Met pijn is ons hart verlaten we deze goddelijke 5sterren plek om ons aan de 10 km lange klim te wagen naar 1000m hoogte naar St. Martin de Fugères. Dit wordt afzien, omdat we bovendien op een stevige tegen wind getracteerd worden, die zo sterk is dat we zelfs bergafwaarts flink moeten doortrappen. Als we eenmaal afgedaald zijn in het mooie dal bij Goudet geven we de pijp al na 15 km aan Maarten. Ten eerste omdat het hier zo mooi is, maar bovendien zal er de eerste 35 zware klimkilometers geen kans op fouragering te vinden zijn. Dus peuter ik bij een particulier in Goudet een brood los, zodat we in ieder geval kunnen lunchen en besteden de rest van de dag aan het luieren langs de mooie meander van de Loire.
We doen ons uiterste best om regelmatig te internetten, maar dit is geen erg toeristisch gebied, en de meeste mensen kijken je op de vraag naar een internet café ongeveer zo aan als de koeien in de wei.
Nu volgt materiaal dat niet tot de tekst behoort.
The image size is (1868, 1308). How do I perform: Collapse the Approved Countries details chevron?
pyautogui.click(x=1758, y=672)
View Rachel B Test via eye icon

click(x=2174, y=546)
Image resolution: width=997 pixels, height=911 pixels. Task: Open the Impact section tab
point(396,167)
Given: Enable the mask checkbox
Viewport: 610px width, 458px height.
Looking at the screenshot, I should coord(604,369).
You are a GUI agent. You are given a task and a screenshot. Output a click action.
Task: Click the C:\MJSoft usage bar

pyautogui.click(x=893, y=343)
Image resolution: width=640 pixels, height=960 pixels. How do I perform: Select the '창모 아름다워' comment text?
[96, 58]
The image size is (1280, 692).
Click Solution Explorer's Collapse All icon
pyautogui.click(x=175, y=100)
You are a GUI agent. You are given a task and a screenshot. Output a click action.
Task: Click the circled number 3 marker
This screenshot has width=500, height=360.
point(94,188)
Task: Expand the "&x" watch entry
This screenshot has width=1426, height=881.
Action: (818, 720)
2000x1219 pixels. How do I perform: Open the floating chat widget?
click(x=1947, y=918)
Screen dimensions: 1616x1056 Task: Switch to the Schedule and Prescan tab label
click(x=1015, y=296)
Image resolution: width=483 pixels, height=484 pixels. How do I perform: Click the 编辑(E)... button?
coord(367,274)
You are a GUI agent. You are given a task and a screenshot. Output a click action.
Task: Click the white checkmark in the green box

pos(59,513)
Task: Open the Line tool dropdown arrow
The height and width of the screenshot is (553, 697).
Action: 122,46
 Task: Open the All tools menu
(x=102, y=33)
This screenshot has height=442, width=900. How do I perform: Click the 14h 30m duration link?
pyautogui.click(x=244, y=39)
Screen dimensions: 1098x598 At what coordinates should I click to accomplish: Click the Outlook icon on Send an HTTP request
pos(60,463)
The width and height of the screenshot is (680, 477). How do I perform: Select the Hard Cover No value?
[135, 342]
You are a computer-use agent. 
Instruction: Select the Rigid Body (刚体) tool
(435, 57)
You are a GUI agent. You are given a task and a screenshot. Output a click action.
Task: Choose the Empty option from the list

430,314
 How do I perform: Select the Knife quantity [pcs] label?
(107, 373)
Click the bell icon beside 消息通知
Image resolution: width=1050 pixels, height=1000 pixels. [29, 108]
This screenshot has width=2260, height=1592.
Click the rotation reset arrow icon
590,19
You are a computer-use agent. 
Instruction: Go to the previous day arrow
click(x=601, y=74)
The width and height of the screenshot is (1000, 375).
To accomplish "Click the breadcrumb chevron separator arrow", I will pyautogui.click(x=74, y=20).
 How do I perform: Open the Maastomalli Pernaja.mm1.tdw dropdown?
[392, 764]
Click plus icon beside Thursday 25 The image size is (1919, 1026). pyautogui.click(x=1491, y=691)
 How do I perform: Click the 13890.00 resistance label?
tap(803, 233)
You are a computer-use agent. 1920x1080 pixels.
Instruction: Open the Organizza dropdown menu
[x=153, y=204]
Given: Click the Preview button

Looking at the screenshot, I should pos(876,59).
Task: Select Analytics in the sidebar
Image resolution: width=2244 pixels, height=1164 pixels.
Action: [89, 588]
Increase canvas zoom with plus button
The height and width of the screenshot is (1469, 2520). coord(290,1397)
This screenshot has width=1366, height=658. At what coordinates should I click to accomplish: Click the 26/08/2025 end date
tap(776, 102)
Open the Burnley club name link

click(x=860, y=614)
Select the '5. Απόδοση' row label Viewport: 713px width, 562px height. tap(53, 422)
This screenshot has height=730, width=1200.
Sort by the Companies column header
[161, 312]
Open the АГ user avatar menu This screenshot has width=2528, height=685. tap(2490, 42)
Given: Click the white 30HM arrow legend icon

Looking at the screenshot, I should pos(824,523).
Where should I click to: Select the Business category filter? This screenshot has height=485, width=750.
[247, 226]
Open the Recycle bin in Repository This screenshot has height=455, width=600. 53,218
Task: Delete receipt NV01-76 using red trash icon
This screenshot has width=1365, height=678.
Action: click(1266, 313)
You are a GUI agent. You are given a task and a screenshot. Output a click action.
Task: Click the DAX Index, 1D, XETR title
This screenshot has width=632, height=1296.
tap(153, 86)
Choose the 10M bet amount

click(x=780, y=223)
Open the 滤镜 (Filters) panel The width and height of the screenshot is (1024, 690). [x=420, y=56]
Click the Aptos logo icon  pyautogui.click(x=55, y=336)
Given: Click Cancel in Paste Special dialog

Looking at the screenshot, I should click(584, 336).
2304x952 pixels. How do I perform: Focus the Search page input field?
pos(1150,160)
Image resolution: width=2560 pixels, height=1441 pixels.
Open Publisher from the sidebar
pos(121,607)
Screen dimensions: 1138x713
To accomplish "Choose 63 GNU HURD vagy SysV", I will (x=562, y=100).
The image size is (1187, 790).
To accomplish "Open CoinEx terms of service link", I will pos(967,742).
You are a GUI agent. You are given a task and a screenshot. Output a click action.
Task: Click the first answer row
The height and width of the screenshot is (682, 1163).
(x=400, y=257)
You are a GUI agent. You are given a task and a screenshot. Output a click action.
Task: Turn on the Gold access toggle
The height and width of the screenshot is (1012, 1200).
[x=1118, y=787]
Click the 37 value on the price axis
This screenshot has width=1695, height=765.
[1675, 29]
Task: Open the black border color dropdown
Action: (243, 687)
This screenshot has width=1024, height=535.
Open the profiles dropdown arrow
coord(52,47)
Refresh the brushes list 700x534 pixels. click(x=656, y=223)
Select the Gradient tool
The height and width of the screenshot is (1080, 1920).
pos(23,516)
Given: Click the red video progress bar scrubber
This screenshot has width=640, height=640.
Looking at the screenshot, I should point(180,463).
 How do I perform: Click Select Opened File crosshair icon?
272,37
Het is vandaag eerste pinksterdag en tevens de grote uitdaging om de zwaarste dag naar het zuiden door de gorge de Loire te volbrengen. Na een paar uur stevig klimmen, bereiken we met zeer zware tegenwind St. Paul op het op 1241m. hooggelegen plateau met een weids panorama., tevens het hoogste punt van onze tocht naar het zuiden. Na deze uitputtingsslag volgt na Langogne een grote afdaling van 40km (!) naar de vlakte beneden door een prachtig Nationaal Park. Tussen de dennenbossen door, met ruwe steile rotsen om ons heen. Het landschap is hier echt heel wild, . Hier en daar zo ongeveer verlaten dorpjes, met een paar ruines van huizen. In Pradelles vinden we grote boucheterie, waar we toch nog eiereren, ham, kaas en lamskoteletten kunnen inslaan en wat verder in het verpauperde Langogne zijn we erg blij met de altijd werkende bakkers! Nog een klimmetje naar het Lac de Naussac en we kunnen de tent weer neerzetten. 



Pied de Borne
Pied de Borne
Les Salelles bij Le Vans



Bij la BastidePuylaurent in de Languedoc Roussillon dalen we de zeer smalle D151 af de fraaie kloof in. De weg door het dal van de Chassezac wordt steeds mooier als we Pied de Borne  naderen, waar we lunchen. Na een hele tijd in de remmen te hebben gehangen en hoog boven rivieren, door prachtige kloven, te hebben gefietst, zien we vlak voor Les Vans beneden ons bij de rivier mooie kampeerplekken. Met moeite vinden we na wat zoeken een weggetje  naar beneden bij les Salelles(Ardeche/Chevenes).
 
 
In Les Vannes vinden we eindelijk  een internetaansluiting in een kroeg, hier bereikt ons het grote nieuws dat onze dochter Elisa zwanger is van onze eerste kleinzoon. We voelen ons helemaal euforisch door dit bericht en  fysiek gesterkt om met een felle klim boven de stad uit te komen met een schitterend uitzicht over datzelfde stadje. In Gagnières vieren we het bericht op een terrasje met een biertje en een grote coup ijs.
Voorbij St. Ambroix nog een paar super venijnige klimmetjes, waarna een vrij saai gedeelte volgt.
In St. Hyppolyte-du-Fort vinden we bij wat sportvelden een lekkere vlakke kampeerplek. 's Nachts worden we gewekt door een vreemde regenbui, die om de paar minuten over de tent raast. Als ik m'n hoofd eens buitenboord steek, blijkt de automatische sproei-installatie de schuldige te zijn! Je moet ook overal op letten bij wildkamperen!
Omdat de weg naar Montalieu is afgesloten, moeten we een omweg nemen door Gorges de l'Herault , wat niet echt een straf is, gezien de schoonheid van dit natuurwonder.
We volgen de weg boven de rivier l'Herault, en vervolgens suizen we naar die rivier toe, waar bij een hoge brug een paar jongelui elkaar opjuinen om er af te springen! Een jong meisje springt er roekeloos en zonder angst van af, terwijl een vriendje met knikkende knieen boven staat te twijfelen. Een leuk schouwspel en omdat het hier zo mooi is, zoeken we langs het water een rustige plek om te kamperen.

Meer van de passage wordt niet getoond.